• WHAT YOU SHOULD DO
Write out the records exactly, covering the stretch from the line that contains "The width and height of the screenshot is (1264, 533)." through the line that contains "The width and height of the screenshot is (1008, 491).", and nothing beyond it.

• ITEMS

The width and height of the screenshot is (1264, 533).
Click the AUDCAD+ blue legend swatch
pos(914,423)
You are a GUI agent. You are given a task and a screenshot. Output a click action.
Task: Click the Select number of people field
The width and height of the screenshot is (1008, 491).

...

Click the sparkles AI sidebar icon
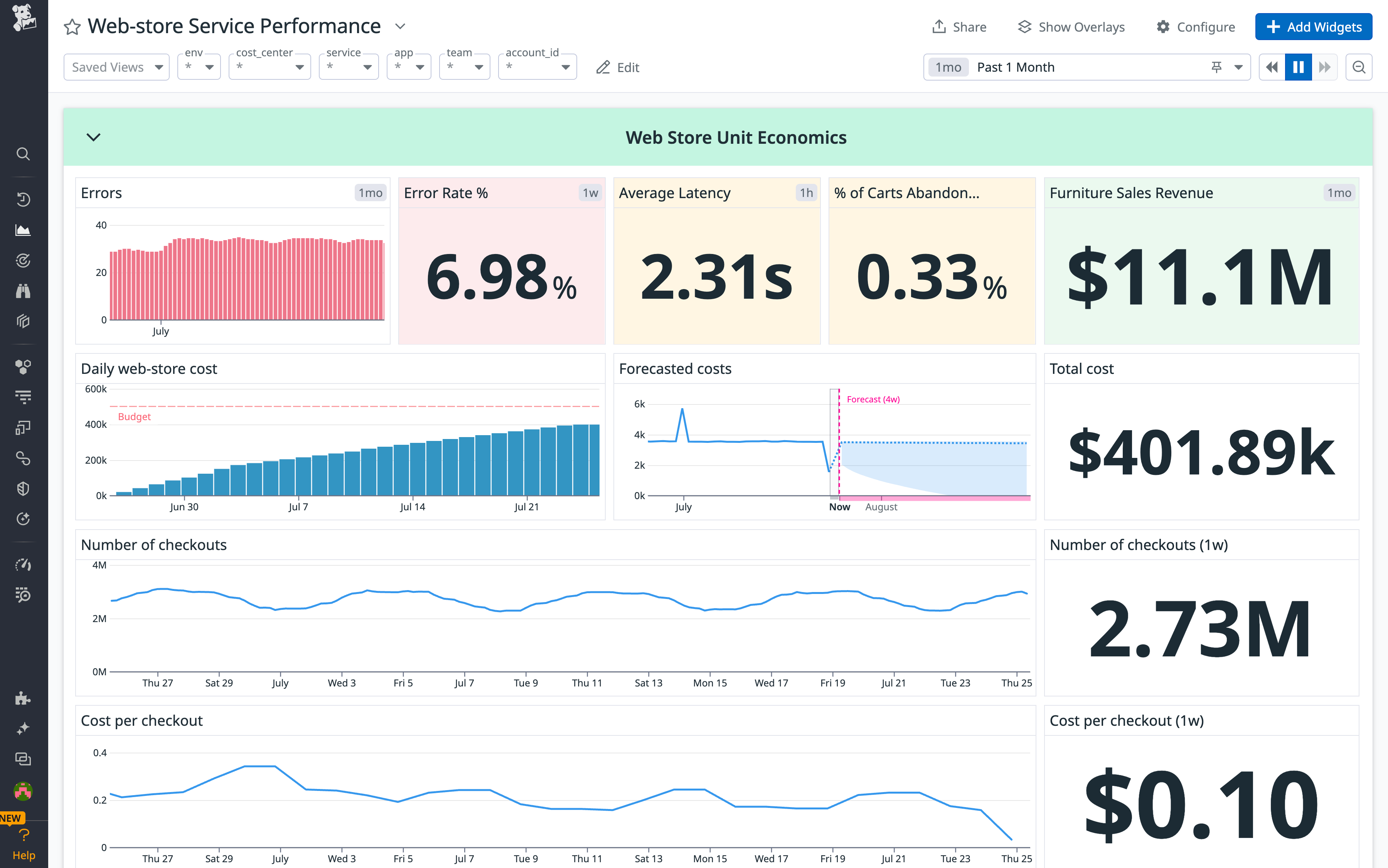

--

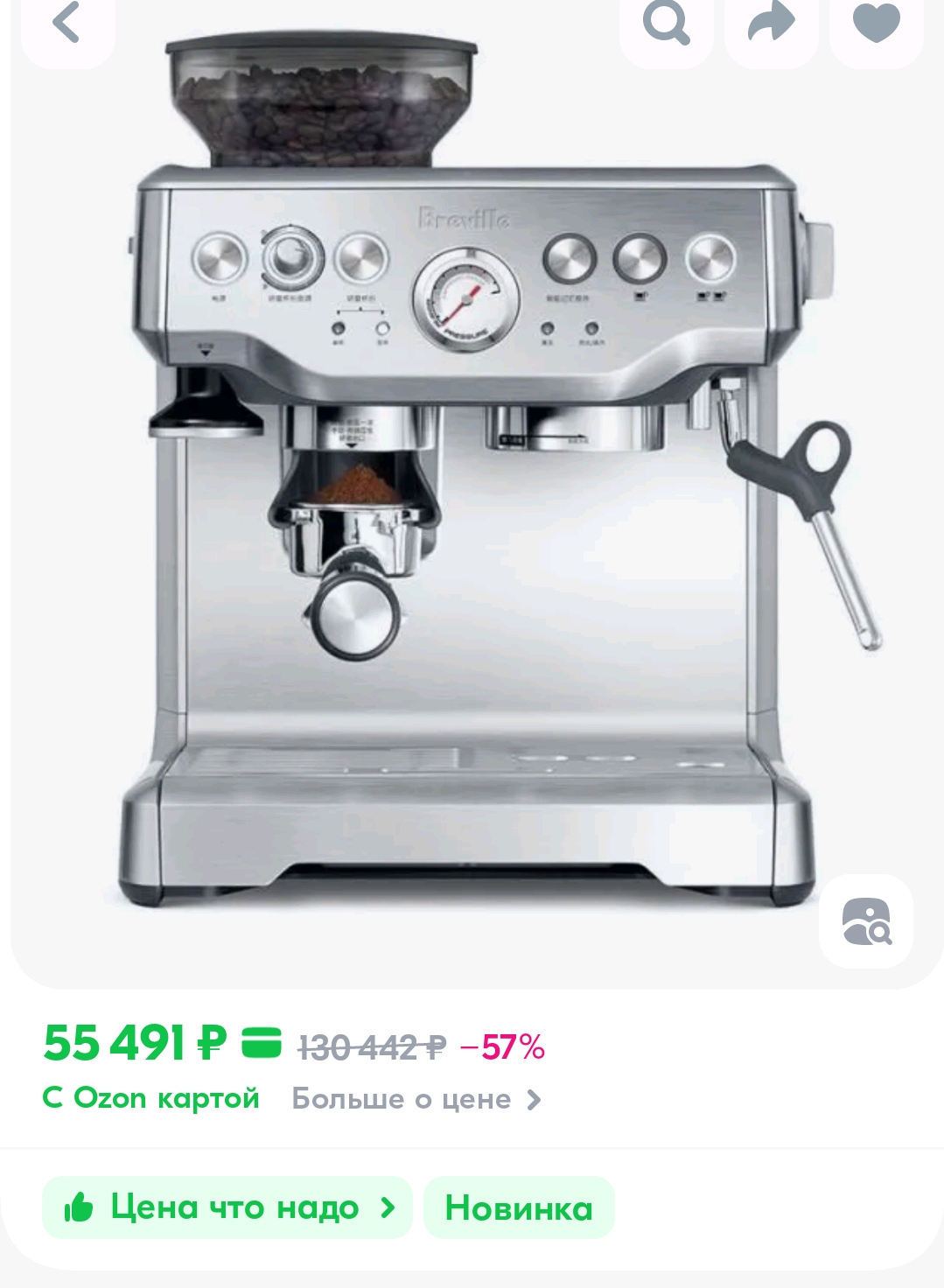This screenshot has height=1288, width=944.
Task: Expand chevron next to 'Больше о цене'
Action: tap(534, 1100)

• WRITTEN ANSWER
The width and height of the screenshot is (1264, 533).
Click the AUDCAD+ blue legend swatch
pos(914,423)
You are a GUI agent. You are given a task and a screenshot. Output a click action.
Task: Click the Select number of people field
The width and height of the screenshot is (1008, 491).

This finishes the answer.